Your tutor will nominate this week a lab pair to do next week's code review.
Discuss the errors in these while loops
```
int i;

while (i < 100) {
    printf("%d\n", i);
    i = i + 1;
}
```
Explanation of error: i is not initialized. dcc should warn you about this (or gcc -O -Wall if you are using gcc on your own machine).
```
int i = 0;
int j = 0;

while (j = 1 || i < 100) {
    printf("%d\n", i);
    i = i + 1;
}
```
Explanation of error: j = 1 is an assignment statement, not a comparison.
dcc should warn you about accidental uses of assignment in if/while conditions.
```
int i = 0;
int n = 10;
while (i < n) {
    printf("%d\n", i);
    n = n + i;
    i = i + 1;
}
```
Explanation of error: loop does not terminate because the assignment n = n + i results in n growing faster than i.
```
int i = 0;
while (i < 10)
    printf("%d\n", i);
    i = i + 1;
```
Explanation of error: missing braces mean the update statement, i = i + 1, is not part of the loop regardless of the indentation, and the loop is an infinite loop.

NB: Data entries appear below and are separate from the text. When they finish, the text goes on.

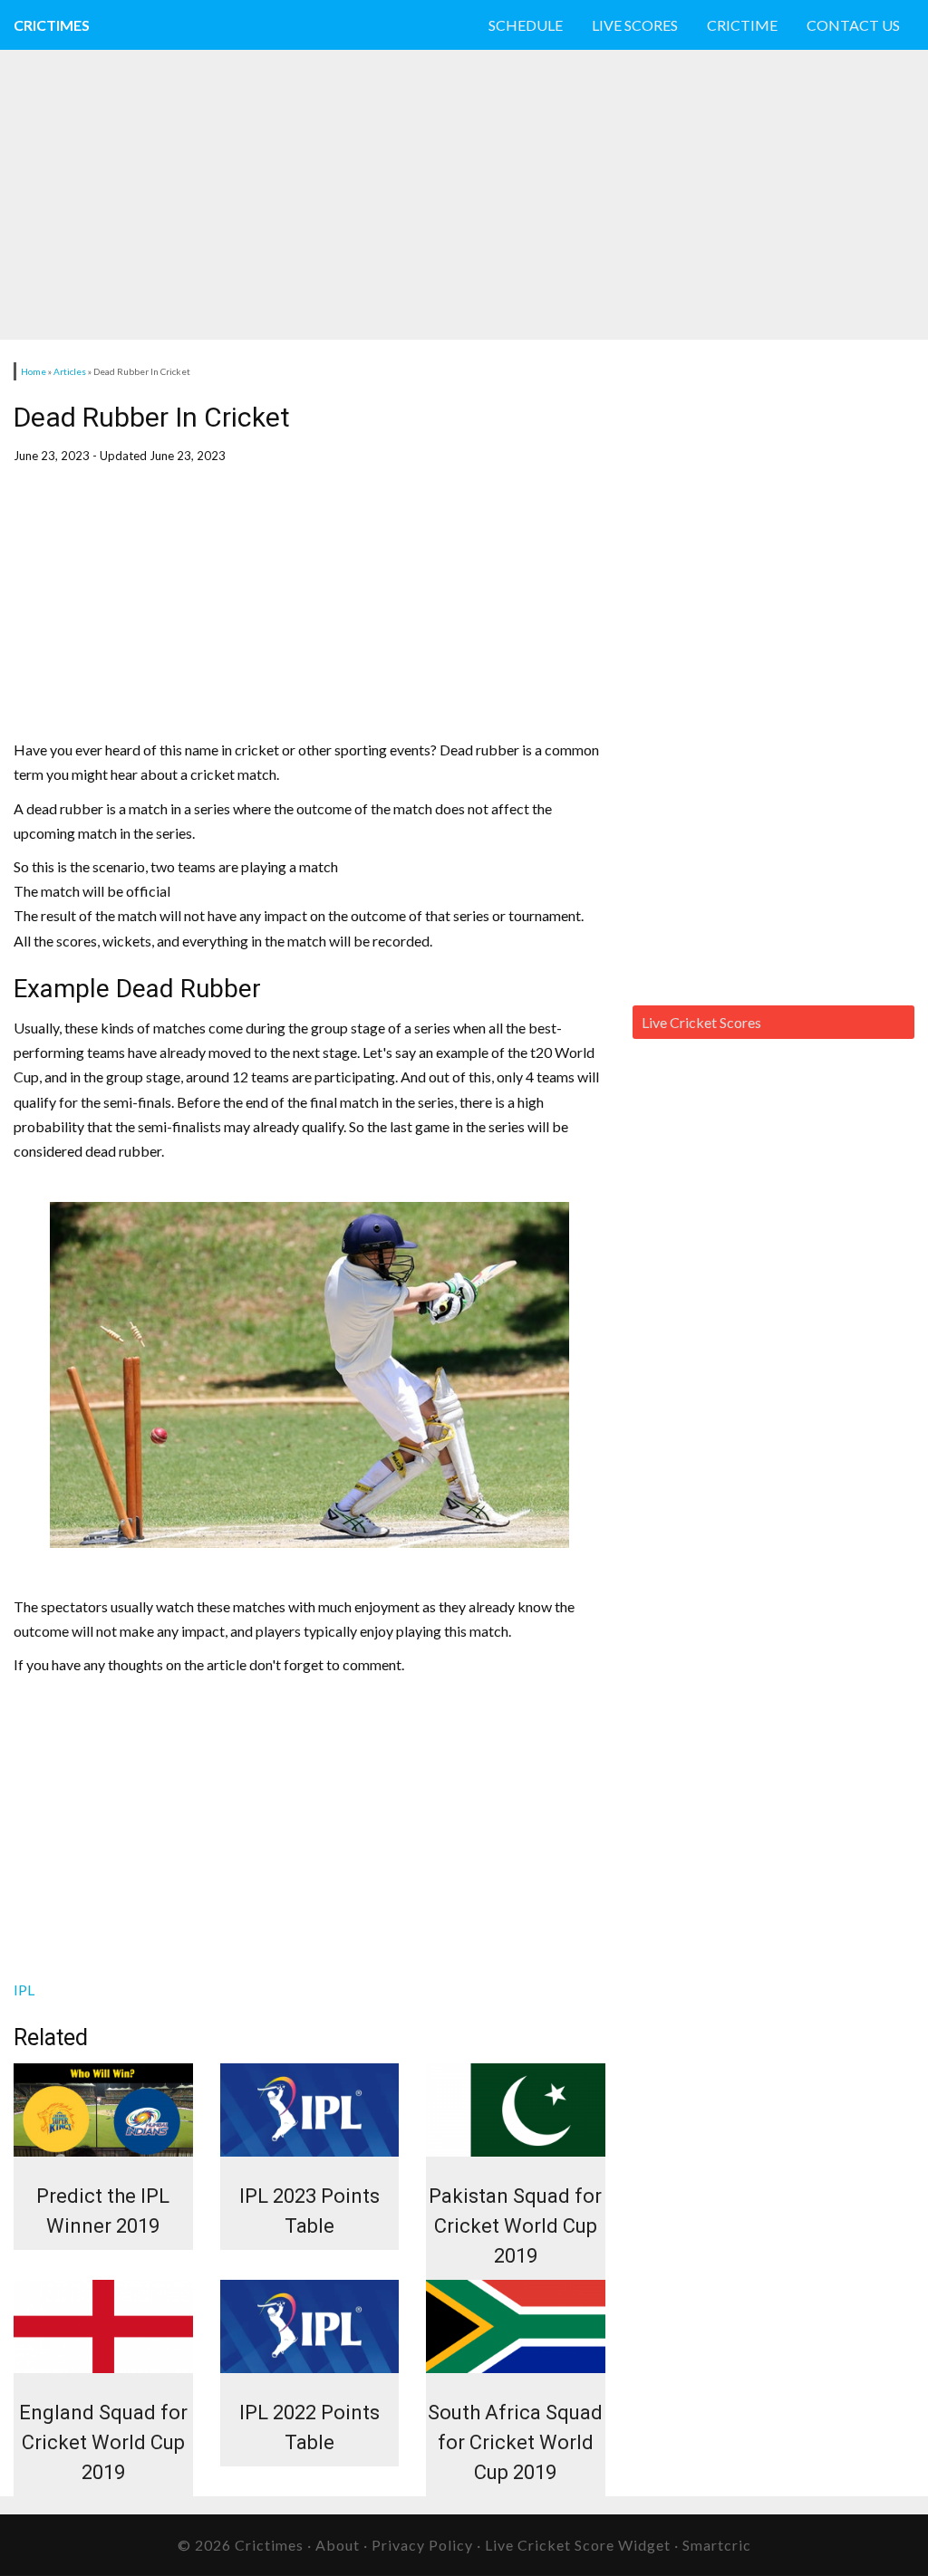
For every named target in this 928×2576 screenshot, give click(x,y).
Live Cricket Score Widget (578, 2544)
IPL (24, 1989)
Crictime (742, 25)
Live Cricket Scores (701, 1022)
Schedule (525, 25)
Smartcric (716, 2544)
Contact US (853, 25)
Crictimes (52, 25)
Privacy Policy (422, 2544)
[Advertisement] (435, 195)
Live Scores (635, 25)
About (337, 2544)
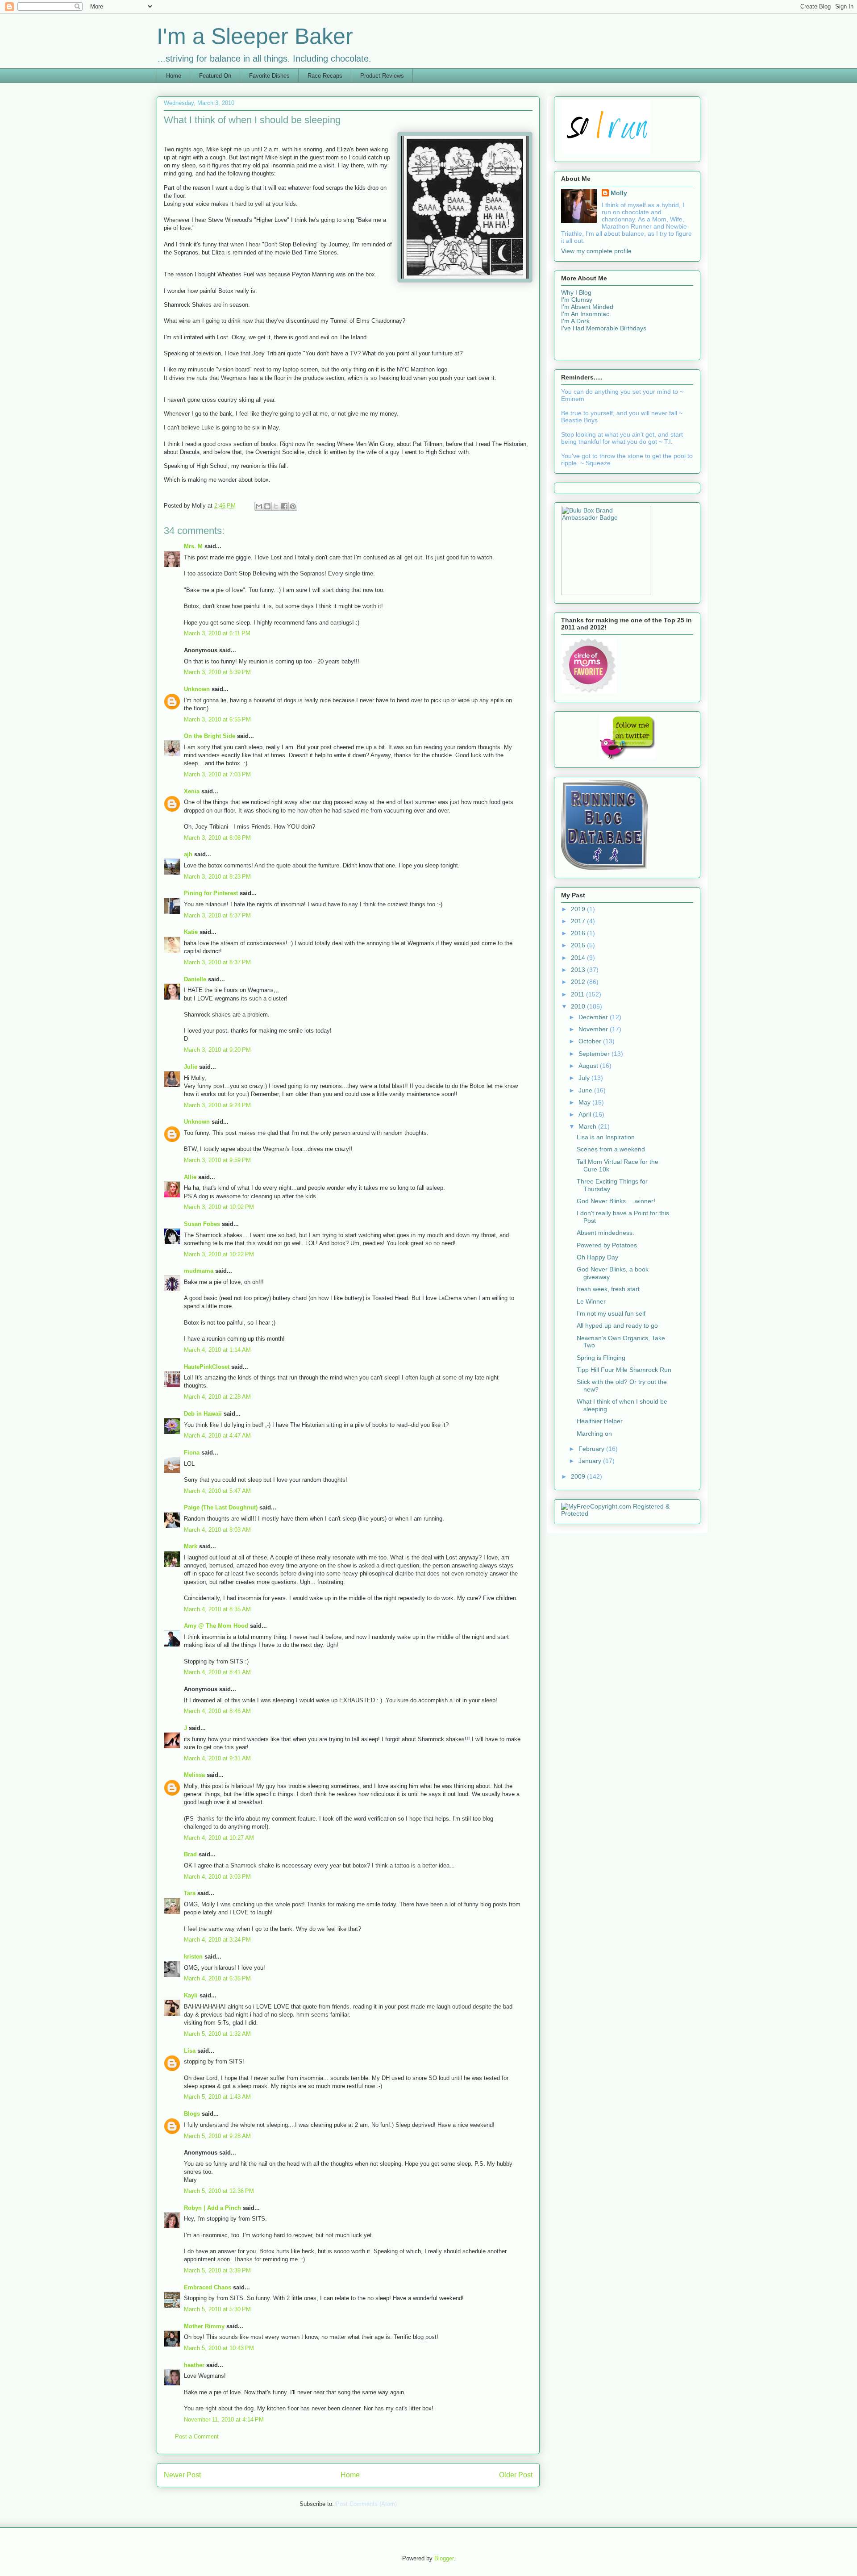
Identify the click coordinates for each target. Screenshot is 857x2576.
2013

Write a program that reads in an integer and prints out that many asterisks, each on a new line.

./asterisks
Please enter an integer: 5
*
*
*
*
*

Sample solution for asterisks.c

#include <stdio.h>

int main(void) {
    int i, n;

    printf("Please enter an integer: ");
    scanf("%d", &n);

    i = 0;
    while (i < n) {
        printf("*\n");
        i =  i + 1;
    }

    return 0;
}

Write a C program multiple_of_ten.c which reads 2 integers and then prints all of the multiples of ten between those numbers.

./multiple_of_ten
Enter start: 12
Enter finish: 42
20
30
40
./multiple_of_ten
Enter start: -1
Enter finish: 7
0

Sample solution for multiple_of_ten.c

#include <stdio.h>

int main(void) {
    int i, start, finish;
    printf("Enter start: ");
    scanf("%d", &start);
    printf("Enter finish: ");
    scanf("%d", &finish);
    i = start;
    while (i <= finish) {
        if (i % 10 == 0) {
            printf("%d\n", i);
        }
        i = i + 1;
    }
    return 0;
}

Your lab partner worked too late last night and wrote some unusual C statements:
```
#include <stdio.h>

int main(void) {
    printf("%d\n", 13 < 42);
    printf("%d\n", 13 < 42 || 42 > 50);
    printf("%d\n", 13 < 42 && 42 > 50);
    printf("%d\n", 13 && 42);
    printf("%d\n", 13 || 42);
    return 0;
}
```
Obviously your partner's code has to be completely rewritten, but first figure out what it will print and why?
It prints:
```
1
1
0
1
1
```
Remember C logical and comparison operators actually return an int, 0 for false, for true.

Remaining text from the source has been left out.